◆ **Records to use**
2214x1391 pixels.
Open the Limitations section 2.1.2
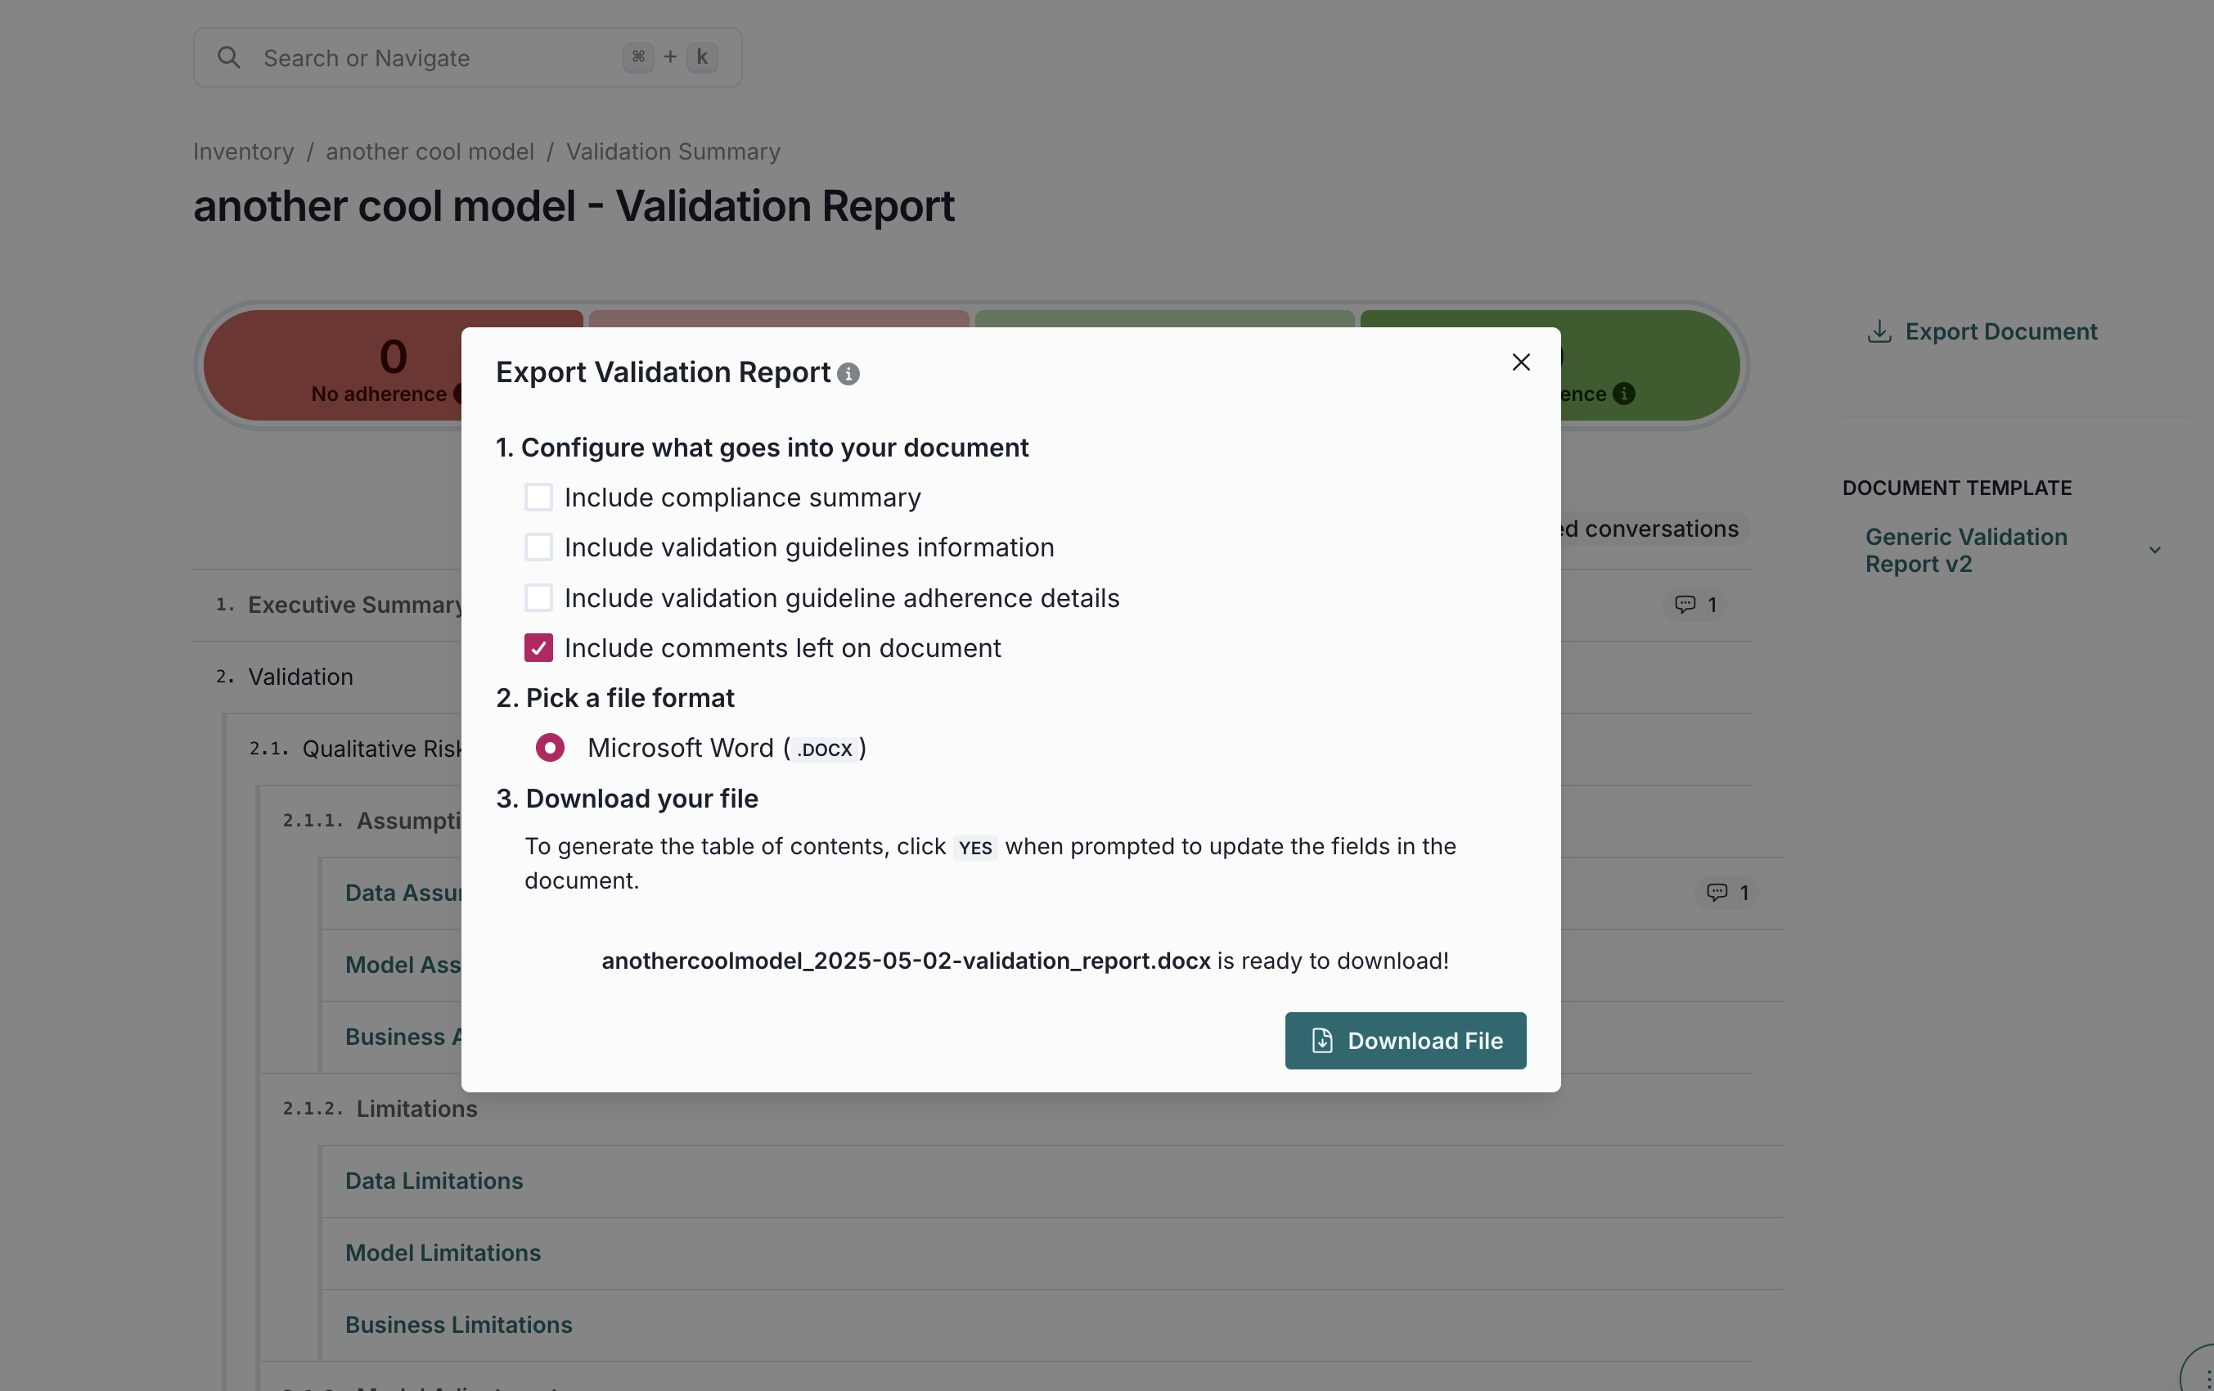click(417, 1109)
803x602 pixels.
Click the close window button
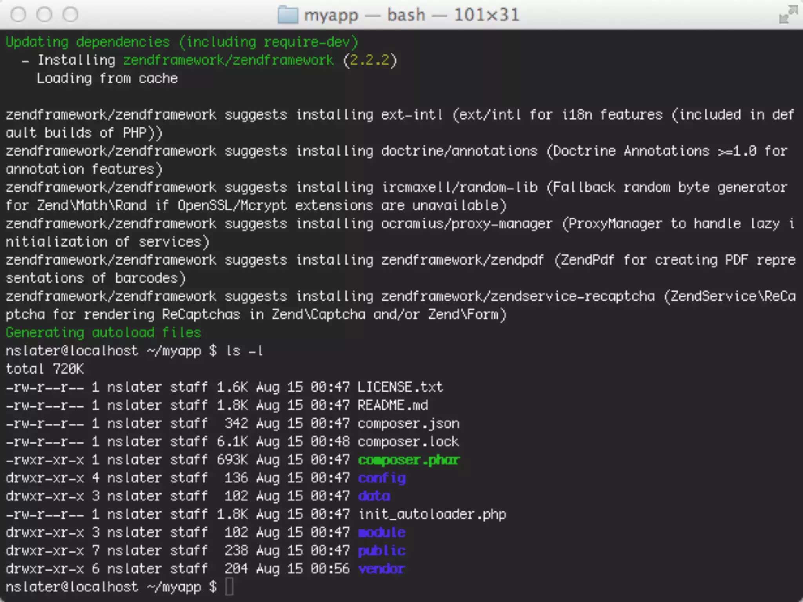tap(18, 15)
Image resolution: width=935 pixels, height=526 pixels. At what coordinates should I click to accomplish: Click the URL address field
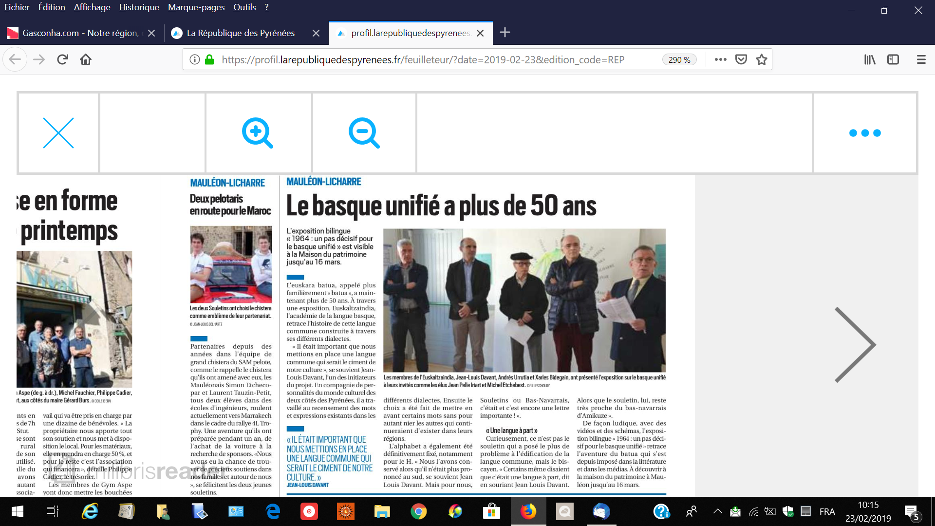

◆ **Task description**
From the records, copy every line that has the string "pixels" in it.

◆ **Output**
2214x1391 pixels.
803x602 pixels.
Image resolution: width=935 pixels, height=526 pixels. At what coordinates should I click to accomplish: Click the URL address field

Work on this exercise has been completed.